= What you have to do =
Find every line in the data below that contains the word "computer", and copy each of those lines.

= Exercise data =

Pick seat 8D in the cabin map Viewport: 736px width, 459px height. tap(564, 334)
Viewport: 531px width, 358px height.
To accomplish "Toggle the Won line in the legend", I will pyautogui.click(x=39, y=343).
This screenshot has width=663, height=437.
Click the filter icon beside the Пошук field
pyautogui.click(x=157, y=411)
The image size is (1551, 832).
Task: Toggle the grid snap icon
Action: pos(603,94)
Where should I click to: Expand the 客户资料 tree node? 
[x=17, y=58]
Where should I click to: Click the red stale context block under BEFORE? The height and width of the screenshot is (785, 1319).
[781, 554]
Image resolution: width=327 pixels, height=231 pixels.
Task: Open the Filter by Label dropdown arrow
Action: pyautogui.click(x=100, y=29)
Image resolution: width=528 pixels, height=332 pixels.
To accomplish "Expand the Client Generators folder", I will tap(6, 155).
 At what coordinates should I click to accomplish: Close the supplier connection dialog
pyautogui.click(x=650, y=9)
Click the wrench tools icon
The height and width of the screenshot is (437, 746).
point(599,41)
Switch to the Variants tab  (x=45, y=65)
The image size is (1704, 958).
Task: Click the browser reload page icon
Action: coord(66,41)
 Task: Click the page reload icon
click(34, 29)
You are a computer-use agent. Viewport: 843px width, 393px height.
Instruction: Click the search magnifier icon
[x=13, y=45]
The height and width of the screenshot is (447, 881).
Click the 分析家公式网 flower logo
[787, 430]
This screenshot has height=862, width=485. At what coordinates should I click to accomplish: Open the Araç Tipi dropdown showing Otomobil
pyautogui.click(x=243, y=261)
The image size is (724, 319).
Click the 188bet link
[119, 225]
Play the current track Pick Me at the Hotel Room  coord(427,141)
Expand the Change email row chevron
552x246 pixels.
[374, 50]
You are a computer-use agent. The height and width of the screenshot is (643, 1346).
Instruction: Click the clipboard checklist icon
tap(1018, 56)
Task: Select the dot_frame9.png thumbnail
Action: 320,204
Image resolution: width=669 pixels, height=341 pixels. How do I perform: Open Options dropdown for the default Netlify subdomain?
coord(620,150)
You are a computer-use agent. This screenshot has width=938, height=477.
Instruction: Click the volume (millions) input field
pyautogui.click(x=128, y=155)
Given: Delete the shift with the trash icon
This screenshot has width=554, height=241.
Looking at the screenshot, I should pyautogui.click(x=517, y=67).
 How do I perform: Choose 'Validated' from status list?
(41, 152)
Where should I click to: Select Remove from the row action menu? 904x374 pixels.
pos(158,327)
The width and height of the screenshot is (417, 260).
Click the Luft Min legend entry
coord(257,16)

= Solution =
You are a computer-use agent. Viewport: 843px width, 393px height.
You are a computer-use agent. The height and width of the screenshot is (643, 1346).
You are a computer-use agent. This screenshot has width=938, height=477.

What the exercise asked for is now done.